Filtering tf data ZipDataset-CodePudding

I have a dataset with images loaded with image_dataset_from_directory with 4 classes containing tuples of (image, label).
What i did was create a column 'id' with the same size as the dataset, convert this column to a tf data dataset and concatenate the 2 datasets using :

dataset = tf.data.Dataset.zip((dataset, client_id))

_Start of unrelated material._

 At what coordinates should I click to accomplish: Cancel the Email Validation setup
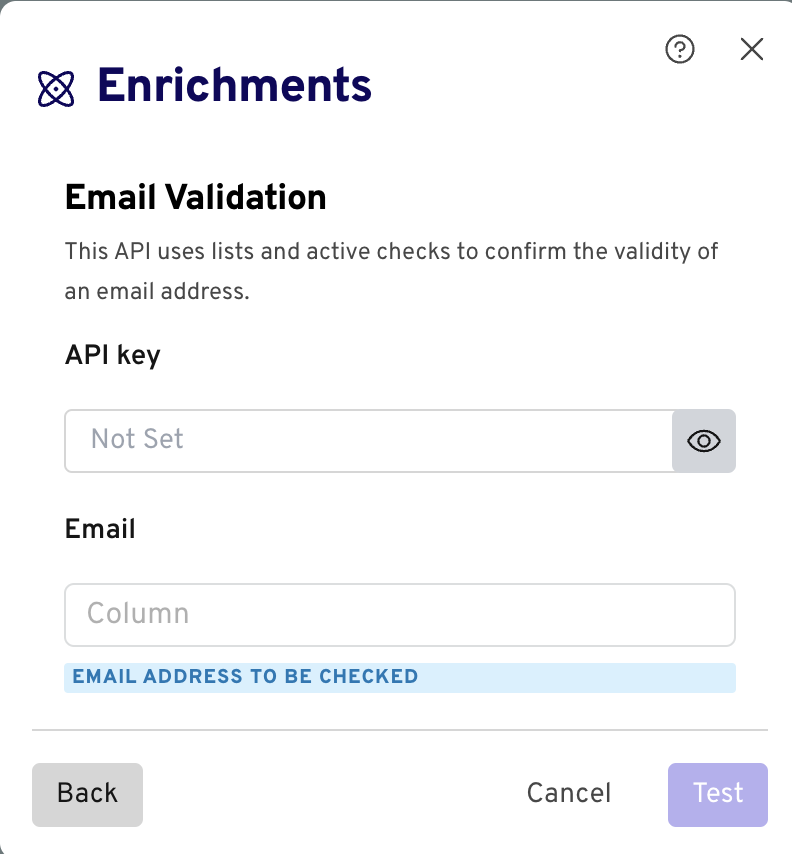568,793
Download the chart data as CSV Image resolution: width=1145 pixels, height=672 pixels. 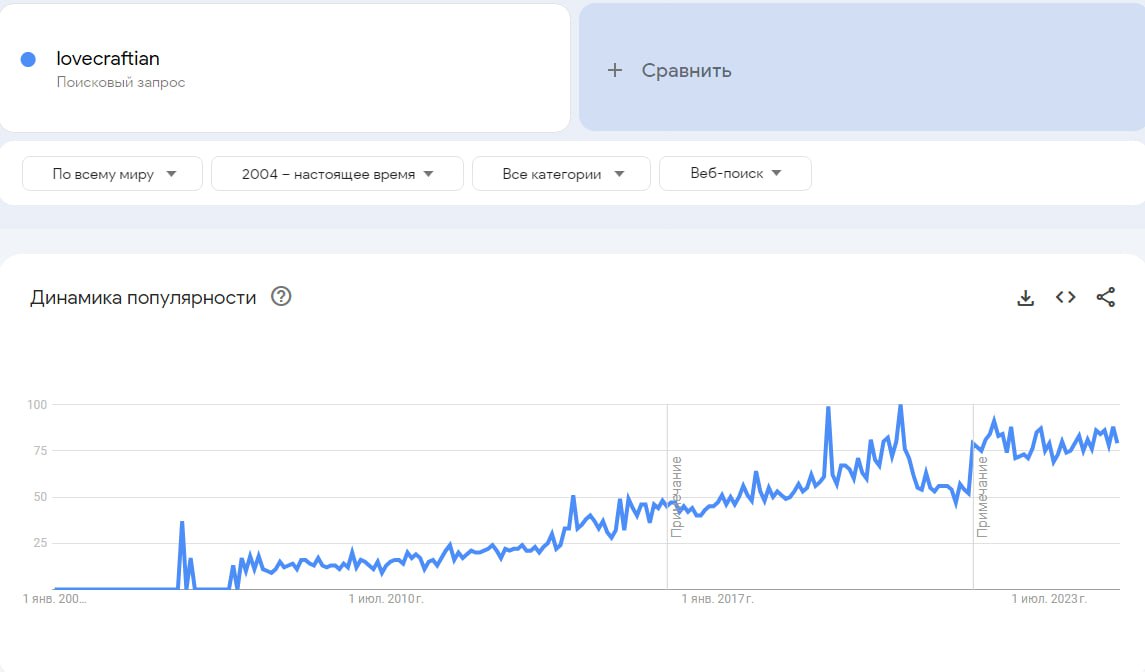tap(1025, 297)
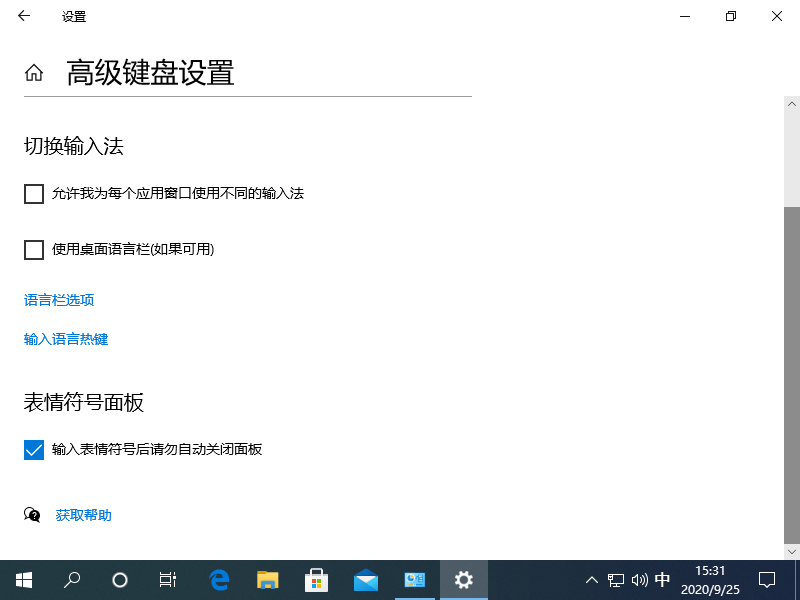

Resulting to a dataset with signature :

<ZipDataset element_spec=((TensorSpec(shape=(128, 128, 3), dtype=tf.float32, name=None), TensorSpec(shape=(), dtype=tf.int32, name=None)), TensorSpec(shape=(), dtype=tf.int64, name=None))>

What i would like to do now is be able to filter this concatenated dataset whenever i want based on the client id value. What i tried is :

dataset = dataset.filter( x : x[1]==15)

but i get :

TypeError: 'ZipDataset' object is not subscriptable

However this :

for x in dataset.take(1):
  print(x[1])

prints the client id correctly :

tf.Tensor(15, shape=(), dtype=int64)

How could this be done?

CodePudding user response：

x[0] is a tuple and x[1] contains the client-ids when iterating over your dataset. Maybe try:

import tensorflow as tf

a = tf.data.Dataset.range(1, 4)  # ==> [ 1, 2, 3 ]
b = tf.data.Dataset.range(4, 7)  # ==> [ 4, 5, 6 ]
dataset = tf.data.Dataset.zip((tf.data.Dataset.zip((a, b)), tf.data.Dataset.range(4, 7)))
dataset = dataset.filter(lambda x, y: y==4)
for x, y in dataset:
  print(x, y)

(<tf.Tensor: shape=(), dtype=int64, numpy=1>, <tf.Tensor: shape=(), dtype=int64, numpy=4>) tf.Tensor(4, shape=(), dtype=int64)

Note that y refers to the cliend ids in this case.